Yup, I am at it again – cooking and taking pictures of it. There could be worse habits out there I suppose. Lord knows this one isn’t overly exciting / dangerous / interesting. Ah well, here I go with subjecting you to more…
Today’s menu was chosen because I have been wanting to have some Potato Leek Soup since being back from the UK, where it seems more popular than here. I thought it might be rather boring all on its own and so I paired it with a Honey Beer Bread. The result? A resounding success! The bread was tasty and turned out just right – soft and moist in the middle with a crunchy crust – pretty damn good for my first bread. It was pretty simple though – flour, baking soda, salt, butter, a bottle of beer (my favorite part) and some honey. That is it! While it was baking away in the oven I prepared the soup and everything was ready for the table all at the same time.
First off, the Honey Beer Bread – five to ten minutes to prepare and then a little under an hour in the oven. Too easy. This recipe is from Gimme Some Oven (via foodgawker) – I followed it to a tee, using Rickard’s White wheat beer and you can really taste it. Can’t wait to see what other beers bring to the flavor of this bread.
* 3 cups all-purpose flour
* 2 Tbsp. sugar
* 1 Tbsp. baking powder
* 1 tsp. salt
* 2 Tbsp. honey or agave nectar
* 1 bottle (12 ounces) beer
* 4 Tbsp. (half stick) butter, melted
1. Preheat the oven to 350 degrees F. Grease a 9? x 5? x 3? inch loaf pan.
2. In a medium bowl, whisk together the flour, sugar, baking powder and salt. Using a wooden spoon, stir the beer and honey into the dry ingredients until just mixed. (I recommend popping your honey in the microwave for a few seconds beforehand to make it easier to stir in!)
3. Pour half the melted butter into the loaf pan. Then spoon the batter into the pan, and pour the rest of the butter on top of the batter. (Use a pastry brush to spread it around if you’d like.)
4. Bake for 50 to 60 minutes, until top is golden brown and a toothpick/knife inserted in the middle comes out clean. Serve immediately.
And to go with the bread, some Potato Leek Soup. This is actually a Weight Watcher’s recipe from Gina’s WW Recipes (via foodgawker again). I pretty much followed this one to a tee as well, except I added some more stock (maybe ½ – ¾ cup more) when boiling the potatoes and leeks to make sure they were all covered with liquid – it will probably depend on the size of potatoes and leeks how much you will need. I also did half chicken and half veggie stock since I had some of each opened. Other than that, no changes.
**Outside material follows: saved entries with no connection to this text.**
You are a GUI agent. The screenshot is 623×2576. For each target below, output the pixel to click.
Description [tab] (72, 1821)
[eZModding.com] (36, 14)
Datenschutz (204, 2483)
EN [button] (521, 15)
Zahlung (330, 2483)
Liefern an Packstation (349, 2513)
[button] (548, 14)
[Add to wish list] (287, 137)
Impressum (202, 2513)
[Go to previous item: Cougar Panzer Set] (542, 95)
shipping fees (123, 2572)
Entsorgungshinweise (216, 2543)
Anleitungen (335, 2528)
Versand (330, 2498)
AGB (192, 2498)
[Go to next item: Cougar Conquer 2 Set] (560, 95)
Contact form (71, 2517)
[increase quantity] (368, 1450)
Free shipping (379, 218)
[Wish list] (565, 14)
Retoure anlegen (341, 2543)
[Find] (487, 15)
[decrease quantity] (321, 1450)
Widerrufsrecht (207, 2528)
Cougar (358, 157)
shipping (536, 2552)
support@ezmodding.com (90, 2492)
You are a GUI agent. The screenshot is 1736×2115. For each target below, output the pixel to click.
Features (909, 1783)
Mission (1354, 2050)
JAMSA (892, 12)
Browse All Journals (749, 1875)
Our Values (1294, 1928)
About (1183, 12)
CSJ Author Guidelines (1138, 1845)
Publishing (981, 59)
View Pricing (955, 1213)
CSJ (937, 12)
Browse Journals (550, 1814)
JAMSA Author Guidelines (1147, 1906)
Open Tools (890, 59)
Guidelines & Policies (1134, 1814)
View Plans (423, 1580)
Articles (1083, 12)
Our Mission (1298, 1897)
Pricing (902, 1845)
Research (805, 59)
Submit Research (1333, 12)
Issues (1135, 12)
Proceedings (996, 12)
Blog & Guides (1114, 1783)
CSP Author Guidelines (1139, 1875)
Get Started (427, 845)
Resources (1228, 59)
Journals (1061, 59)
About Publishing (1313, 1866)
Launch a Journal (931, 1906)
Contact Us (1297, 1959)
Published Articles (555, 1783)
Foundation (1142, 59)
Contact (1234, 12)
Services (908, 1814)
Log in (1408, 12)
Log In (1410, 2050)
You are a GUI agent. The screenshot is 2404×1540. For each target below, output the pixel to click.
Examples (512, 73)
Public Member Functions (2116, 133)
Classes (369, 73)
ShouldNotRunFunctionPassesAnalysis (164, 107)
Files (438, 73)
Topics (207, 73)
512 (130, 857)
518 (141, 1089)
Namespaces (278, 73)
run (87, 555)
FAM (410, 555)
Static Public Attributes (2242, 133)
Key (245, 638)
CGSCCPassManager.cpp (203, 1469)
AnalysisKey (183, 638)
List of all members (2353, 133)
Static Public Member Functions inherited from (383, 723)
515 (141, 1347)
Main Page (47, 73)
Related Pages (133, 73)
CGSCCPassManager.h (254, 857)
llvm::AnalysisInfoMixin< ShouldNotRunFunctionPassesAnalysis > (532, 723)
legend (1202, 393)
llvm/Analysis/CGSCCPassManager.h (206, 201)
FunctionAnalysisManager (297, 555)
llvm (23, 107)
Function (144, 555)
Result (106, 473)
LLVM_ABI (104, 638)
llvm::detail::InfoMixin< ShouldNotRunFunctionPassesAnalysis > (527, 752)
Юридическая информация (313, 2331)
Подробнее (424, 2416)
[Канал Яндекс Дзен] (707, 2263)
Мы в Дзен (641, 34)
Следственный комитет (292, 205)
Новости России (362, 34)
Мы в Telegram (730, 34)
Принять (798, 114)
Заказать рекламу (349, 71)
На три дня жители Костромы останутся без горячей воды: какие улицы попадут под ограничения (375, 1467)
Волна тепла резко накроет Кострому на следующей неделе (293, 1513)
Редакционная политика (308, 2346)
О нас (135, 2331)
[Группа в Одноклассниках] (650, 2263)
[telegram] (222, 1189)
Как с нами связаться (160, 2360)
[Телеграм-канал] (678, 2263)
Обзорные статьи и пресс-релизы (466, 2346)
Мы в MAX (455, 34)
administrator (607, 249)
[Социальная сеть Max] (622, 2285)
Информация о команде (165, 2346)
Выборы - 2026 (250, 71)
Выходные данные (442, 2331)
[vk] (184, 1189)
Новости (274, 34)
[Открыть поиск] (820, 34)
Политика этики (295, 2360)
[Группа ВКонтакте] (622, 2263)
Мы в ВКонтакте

* 1 bunch leeks (about 4) dark green stems removed
* ½ white onion, chopped
* 2 russet potatoes, peeled and cut into cubes
* 1 tbsp flour
* 1 tbsp butter
* 4 cups fat free chicken stock (homemade or canned)
* ½ cup 2% milk
* salt and fresh pepper
1. Wash leeks very carefully to remove all grit. I usually cut them horizontally and separate the rings to make sure no dirt remains. Coarsely chop them when washed.
2. In a medium soup pot, melt butter and add flour on low flame. Using a wooden spoon, mix well. This will thicken your soup and give it a wonderful flavor.
3. Add chicken stock, leeks, onion, potatoes and bring to a boil. Cover and simmer on low for about 20-25 minutes, until potatoes are soft.
4. Using an immersion blender, blend the soup until smooth adding the milk and adjusting salt and pepper to taste. Serve immediately.